### Study text
Keynote speakers
Conference opening and keynote address
Prof. Jean-Pierre Changeux, Pasteur Institute, Paris, France
Jean-Pierre Changeux is Professor Emeritus at the Institut Pasteur, Paris, and a pioneer in the fields of biochemistry, molecular biology, pharmacology and the neurosciences. During his graduate studies, he discovered the phenomenon of allosteric modulation and extended this seminal breakthrough to demonstrate that allostery is fundamental biological paradigm that governs the regulation of multiple classes of macromolecules. In particular, Prof. Changeux isolated, purified and biochemically characterised the nicotinic acetylcholine receptor and demonstrated how this protein was an archetypical model for the entire superfamily of ligand-gated ion channels. His studies on the nicotinic receptor were extended to structural, computational, pharmacological and genetic approaches to understanding receptor functionality and the concept of “allosteric diseases”. In addition, Prof. Changeux has made major contributions to theories underlying the molecular basis of cognition, including the formation and stabilization of synapses and approaches to modeling cognitive function and emerging consciousness. He has also contributed to the humanities through the publication of numerous books that bridge the interface of neuroscience, philosophy and ethics, and is a major patron of the arts. He has published over 670 papers with over 76,000 citations, has been elected as a Member of Academies of Science and other Learned Societies spanning multiple countries, and received numerous international awards, honours and prizes, including the French Legion of Honour.

### Required actions
[1] In the keynote speaker profile, which protein did Prof. Changeux isolate, purify and biochemically characterize?
[2] Carry the keynote speaker profile forward from its last sentence.

Extracted data entries
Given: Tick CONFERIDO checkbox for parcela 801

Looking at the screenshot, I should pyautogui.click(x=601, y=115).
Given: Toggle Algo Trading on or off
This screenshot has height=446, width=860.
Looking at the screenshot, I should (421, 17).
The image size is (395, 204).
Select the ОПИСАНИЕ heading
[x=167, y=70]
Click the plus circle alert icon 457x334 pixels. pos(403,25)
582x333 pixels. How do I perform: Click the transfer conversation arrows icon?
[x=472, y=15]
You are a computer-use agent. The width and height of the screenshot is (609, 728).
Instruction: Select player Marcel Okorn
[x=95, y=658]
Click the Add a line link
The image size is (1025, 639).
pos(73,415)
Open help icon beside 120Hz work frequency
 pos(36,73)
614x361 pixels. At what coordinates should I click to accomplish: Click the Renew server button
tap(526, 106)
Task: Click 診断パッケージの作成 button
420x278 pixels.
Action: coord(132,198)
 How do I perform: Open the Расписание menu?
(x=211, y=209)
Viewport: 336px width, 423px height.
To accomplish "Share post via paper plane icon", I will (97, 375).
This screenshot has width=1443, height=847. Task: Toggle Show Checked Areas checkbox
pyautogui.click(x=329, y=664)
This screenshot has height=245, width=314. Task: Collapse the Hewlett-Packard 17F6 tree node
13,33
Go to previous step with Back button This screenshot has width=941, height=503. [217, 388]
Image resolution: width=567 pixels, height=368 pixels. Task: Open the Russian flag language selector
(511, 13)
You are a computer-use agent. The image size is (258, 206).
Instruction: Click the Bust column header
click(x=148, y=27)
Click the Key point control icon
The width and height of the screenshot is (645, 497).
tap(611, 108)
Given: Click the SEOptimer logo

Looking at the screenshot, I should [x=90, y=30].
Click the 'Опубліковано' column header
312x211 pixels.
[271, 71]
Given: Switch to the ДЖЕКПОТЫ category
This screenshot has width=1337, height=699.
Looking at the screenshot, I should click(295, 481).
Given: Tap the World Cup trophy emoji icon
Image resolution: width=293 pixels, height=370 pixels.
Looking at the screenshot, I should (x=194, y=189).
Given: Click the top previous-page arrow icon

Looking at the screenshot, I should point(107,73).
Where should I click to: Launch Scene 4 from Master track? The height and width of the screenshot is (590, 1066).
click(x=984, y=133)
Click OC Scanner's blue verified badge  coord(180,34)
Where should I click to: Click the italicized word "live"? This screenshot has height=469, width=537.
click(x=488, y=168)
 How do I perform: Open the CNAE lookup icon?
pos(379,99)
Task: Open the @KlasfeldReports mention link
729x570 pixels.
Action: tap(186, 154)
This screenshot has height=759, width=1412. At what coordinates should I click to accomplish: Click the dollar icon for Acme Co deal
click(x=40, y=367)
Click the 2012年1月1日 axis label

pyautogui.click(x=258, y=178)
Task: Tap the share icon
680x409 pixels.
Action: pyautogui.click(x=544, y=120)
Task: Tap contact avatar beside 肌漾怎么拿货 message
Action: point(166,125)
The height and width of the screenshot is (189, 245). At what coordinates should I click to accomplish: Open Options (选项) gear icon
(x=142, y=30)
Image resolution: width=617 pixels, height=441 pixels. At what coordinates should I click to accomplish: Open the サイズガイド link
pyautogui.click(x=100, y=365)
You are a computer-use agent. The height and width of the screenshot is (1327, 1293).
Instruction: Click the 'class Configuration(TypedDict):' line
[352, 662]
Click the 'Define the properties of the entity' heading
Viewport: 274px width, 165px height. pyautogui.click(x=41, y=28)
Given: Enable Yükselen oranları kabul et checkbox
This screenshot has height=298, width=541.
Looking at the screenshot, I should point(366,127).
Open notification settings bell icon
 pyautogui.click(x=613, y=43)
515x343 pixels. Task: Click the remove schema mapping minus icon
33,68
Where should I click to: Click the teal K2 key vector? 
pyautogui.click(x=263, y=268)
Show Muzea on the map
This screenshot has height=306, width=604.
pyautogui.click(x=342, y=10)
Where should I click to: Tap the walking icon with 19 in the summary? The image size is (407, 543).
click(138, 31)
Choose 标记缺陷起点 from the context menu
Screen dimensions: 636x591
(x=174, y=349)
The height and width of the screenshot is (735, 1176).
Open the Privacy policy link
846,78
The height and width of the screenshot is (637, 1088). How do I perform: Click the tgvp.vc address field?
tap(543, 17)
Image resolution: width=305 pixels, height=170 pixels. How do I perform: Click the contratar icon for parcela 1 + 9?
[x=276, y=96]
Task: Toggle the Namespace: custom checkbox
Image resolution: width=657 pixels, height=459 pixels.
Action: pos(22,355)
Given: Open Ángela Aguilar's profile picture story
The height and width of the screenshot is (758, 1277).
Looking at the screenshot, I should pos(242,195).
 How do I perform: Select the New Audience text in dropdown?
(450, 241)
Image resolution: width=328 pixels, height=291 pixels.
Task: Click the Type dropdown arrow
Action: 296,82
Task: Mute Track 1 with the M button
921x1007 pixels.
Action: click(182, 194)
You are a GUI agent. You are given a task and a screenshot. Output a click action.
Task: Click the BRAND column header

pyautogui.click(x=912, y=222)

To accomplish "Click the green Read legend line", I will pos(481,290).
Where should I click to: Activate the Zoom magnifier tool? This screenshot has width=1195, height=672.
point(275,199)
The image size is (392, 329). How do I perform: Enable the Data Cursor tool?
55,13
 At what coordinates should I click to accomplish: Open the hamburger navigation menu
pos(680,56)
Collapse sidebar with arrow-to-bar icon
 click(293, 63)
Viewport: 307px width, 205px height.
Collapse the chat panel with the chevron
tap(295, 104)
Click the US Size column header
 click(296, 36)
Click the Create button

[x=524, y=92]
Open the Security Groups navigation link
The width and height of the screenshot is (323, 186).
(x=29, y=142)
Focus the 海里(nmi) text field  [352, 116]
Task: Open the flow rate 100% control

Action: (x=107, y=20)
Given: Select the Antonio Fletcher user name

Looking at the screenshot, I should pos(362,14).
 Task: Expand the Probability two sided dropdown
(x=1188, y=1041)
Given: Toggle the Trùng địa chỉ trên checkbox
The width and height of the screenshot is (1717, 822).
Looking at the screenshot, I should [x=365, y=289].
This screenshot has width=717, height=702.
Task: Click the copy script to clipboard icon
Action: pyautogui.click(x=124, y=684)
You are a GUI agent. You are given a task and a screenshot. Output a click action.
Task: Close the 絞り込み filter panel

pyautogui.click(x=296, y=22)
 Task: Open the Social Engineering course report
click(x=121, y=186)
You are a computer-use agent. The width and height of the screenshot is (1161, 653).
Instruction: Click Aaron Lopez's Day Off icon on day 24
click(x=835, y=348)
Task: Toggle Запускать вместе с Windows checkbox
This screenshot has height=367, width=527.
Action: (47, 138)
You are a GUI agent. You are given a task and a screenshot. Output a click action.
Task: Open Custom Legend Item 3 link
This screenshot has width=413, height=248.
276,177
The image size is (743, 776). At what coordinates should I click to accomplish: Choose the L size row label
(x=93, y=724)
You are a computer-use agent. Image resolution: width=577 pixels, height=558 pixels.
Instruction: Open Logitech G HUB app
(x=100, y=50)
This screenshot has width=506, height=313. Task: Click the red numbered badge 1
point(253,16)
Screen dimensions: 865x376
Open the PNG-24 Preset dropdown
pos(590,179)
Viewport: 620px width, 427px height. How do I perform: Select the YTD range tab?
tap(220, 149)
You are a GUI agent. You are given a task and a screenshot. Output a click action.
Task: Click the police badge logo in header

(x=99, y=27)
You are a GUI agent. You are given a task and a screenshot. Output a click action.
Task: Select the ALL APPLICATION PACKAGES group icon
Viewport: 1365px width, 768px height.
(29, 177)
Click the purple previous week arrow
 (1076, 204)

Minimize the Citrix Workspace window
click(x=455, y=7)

### Results of the tasks
[1] The nicotinic acetylcholine receptor.

[2]
British Pharmacological Society keynote address
Prof Graeme Milligan, University of Glasgow, UK
Prof Graeme Milligan’s main research group centres on the function, structure and regulation of G protein-coupled receptors (GPCRs) and their interacting proteins. He has published some 500 peer-reviewed articles on these topics and these have been cited more than 24,000 times. He was elected to the Fellowship of the Royal Society of Edinburgh in 1998 and to the Fellowship of the Academy of Medical Sciences in 2016. Prof Milligan is a director and co-founder of the company Caldan Therapeutics which is searching for novel treatments for type II diabetes.
MPGPCR keynote address
Prof Robert J Lefkowitz, Nobel Laureate, Duke University, USA
Dr. Robert J. Lefkowitz is an Investigator of the Howard Hughes Medical Institute, and the James B. Duke Professor of Medicine, Professor of Biochemistry, and Professor of Chemistry at Duke University. He has devoted his entire research career to elucidating the nature and functioning of G-protein coupled receptors. For this body of work, he has received numerous honors including election to the National Academy of Sciences, National Academy of Medicine, and the American Academy of Arts and Sciences. Amongst other awards, he is the recipient of the 2007 National Medal of Science and the 2012 Nobel Prize in Chemistry.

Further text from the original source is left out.